I'm trying to think, who's got a big head? I don't look like a lot
of people. The guy who's the lead singer in Stiff Little Fingers
looks like me. Oh, oh, M.C. Serch from the rap group Third Bass.
He could play me.
The song Santa's Beard may reveal some
hurt from Christmas. What is worst memory from Christmas?
Christmas at my house is an endurance test every year. I love Christmas.
Santa Claus is my only God. Having everybody there can be a little
stressful.
If there were action figures made out
They Might Be Giants, what would they do?
Drink coffee.
In light of the XTC vs. Adam Ant song,
obviously you like 80s music. What are your favorite groups from
the 80s?
I like both Adam Ant and XTC. We've kind of formed in the long and
looming shadow of New Wave. There's a very stereotypical idea of
what punk rock is-The Ramones, English bands. They (all 80s bands)

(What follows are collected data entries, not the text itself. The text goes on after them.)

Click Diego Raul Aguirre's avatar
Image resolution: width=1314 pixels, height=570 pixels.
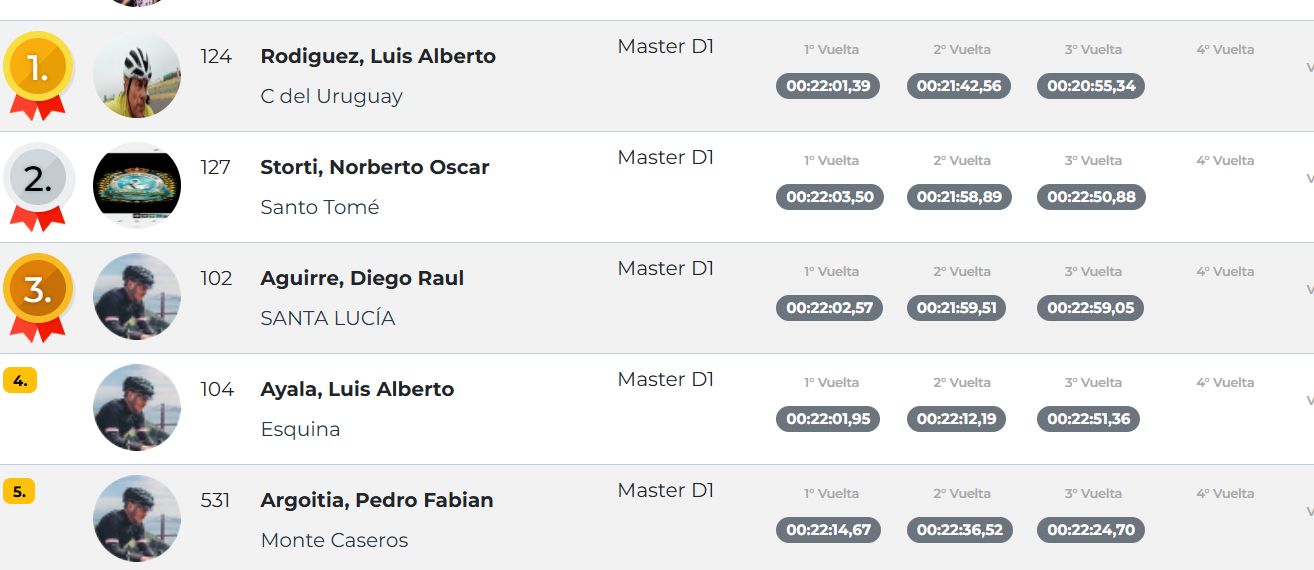coord(137,297)
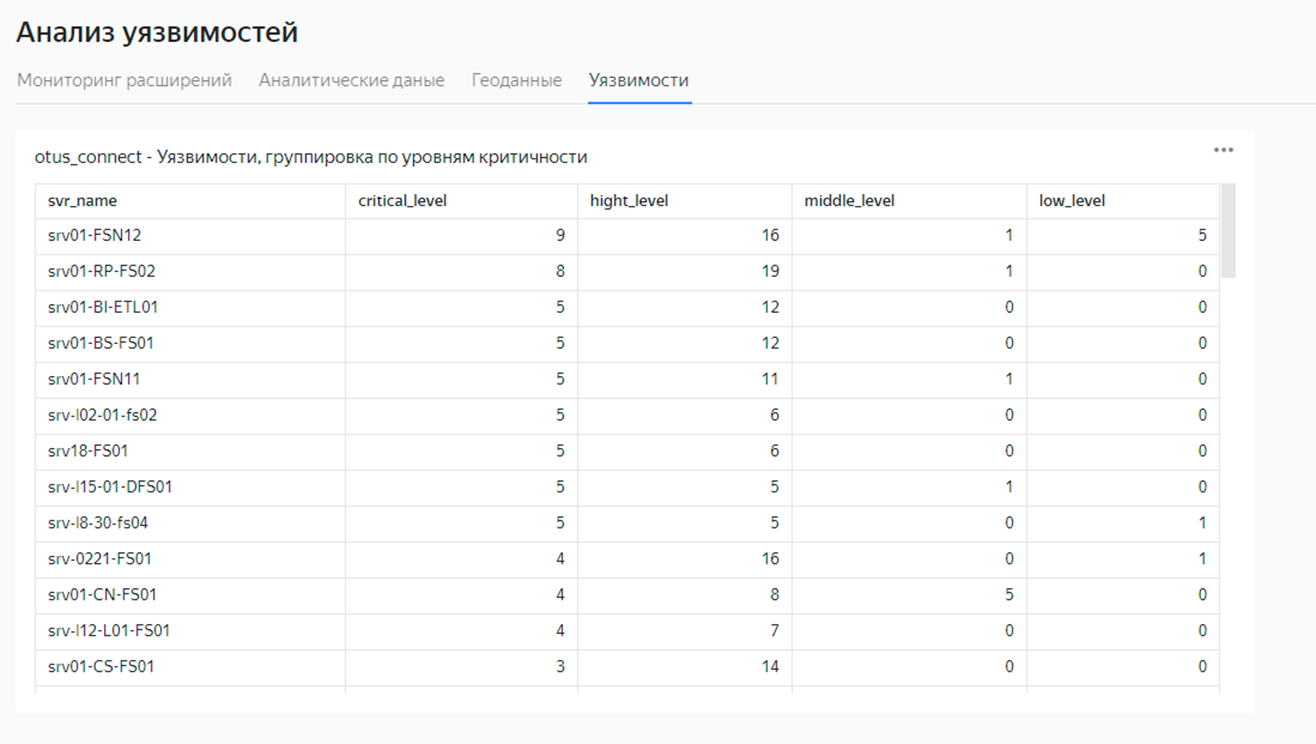Sort by the low_level column header
The height and width of the screenshot is (744, 1316).
tap(1069, 199)
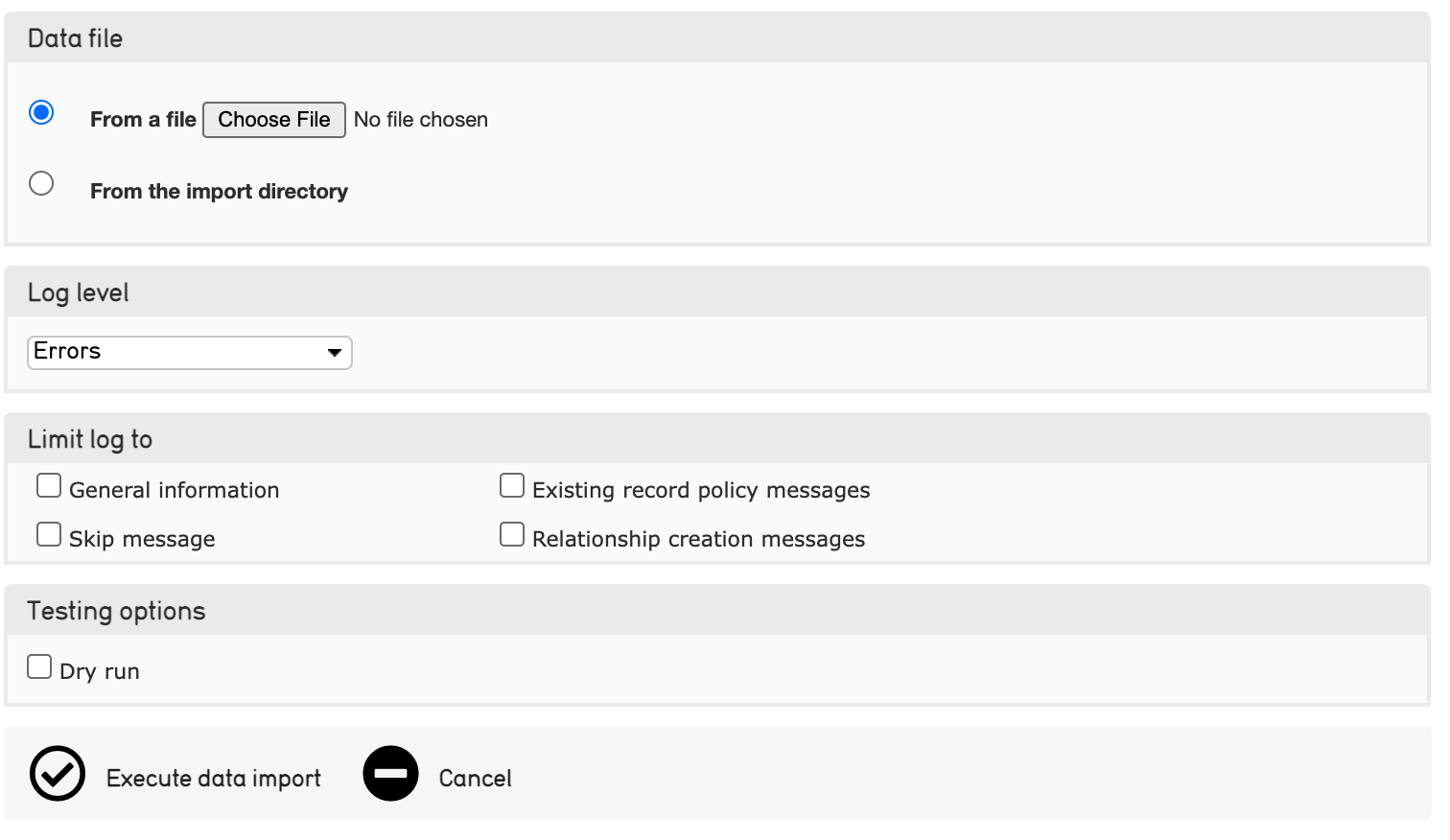Toggle the Dry run checkbox
Viewport: 1450px width, 840px height.
[39, 666]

were all very original bands. Blondie sounded nothing like Talking
Heads. Even though they were an art school band, they were very
different from Television, who was also an art school band. Patti
Smith had a lot of esoteric references in what she did, but she
was very much a rocker. All the sort of secondary bands, like Mink
DeVille
were all very original. They were somebody's very personal
obsession, projected into the world. They weren't copycats. There's
a lot of elements in the punk rock scene that stressed individuality.

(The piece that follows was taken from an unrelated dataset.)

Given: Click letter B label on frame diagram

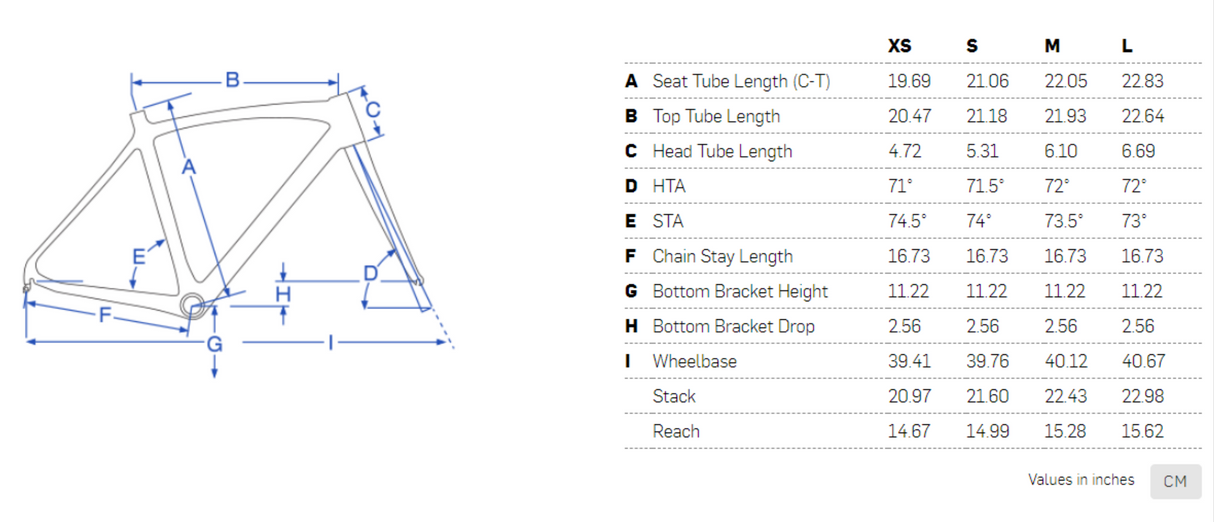Looking at the screenshot, I should pyautogui.click(x=232, y=80).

That sparked our interested to even starting a band. To that point
people in rock bands were on the superhero side of things. There
was something a little beyond street level about them. 80's bands
were earthbound people and it was kind of amnesty day for people
like me and John. "Hey, you can be in a band too. And if you're
going to be in a band, you have to do your own thing." That
was very cool to be coming up. It's not like there was only one
scene or one kind of momentum
Now, we really seem to stick
out. People say, "You guys are really different." We're
just being ourselves.
I love the fact that you love Planet of
the Apes. Which one is your favorite?
I think the first one is the best one. After that they get kind
of sleazy. When you get to the end, it becomes a wide screen TV
show.
What's your favorite moment?
I think the first half hour is the best part.
Any of your songs even you don't understand.

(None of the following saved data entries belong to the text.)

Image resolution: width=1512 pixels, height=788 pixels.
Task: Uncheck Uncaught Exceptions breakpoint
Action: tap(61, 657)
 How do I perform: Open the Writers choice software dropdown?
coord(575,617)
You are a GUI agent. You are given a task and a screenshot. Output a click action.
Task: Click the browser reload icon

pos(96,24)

After you wrote them you wondered, where did that come from?
No. Our songs are pretty plain to us. There are juxtapositions of
ideas in songs that make you wonder what they will communicate
Sometimes
it's hard to know what the effect is going to be. We think of songwriting
as a tight craft. We dwell on very small amounts of text and small
amounts of musical information. We write songs that are two minutes
long but we don't write them very quickly. They're very crafted
and focused. We try to be concise. By the time you get to the third
verse, the initial fuel that drove the song is spent. Might be based
on a metaphor or some idea that was already communicated in other
verses or in the chorus. You've already completed an idea but there's
this necessity to carry on with the song. And sometimes, I think,
we get a little reckless, wondering how this is going to be understood.
That's probably the part that we don't know what's going on. The
reason I think we've been able to do this for over twenty years
so passionately is because it's a creative challenge.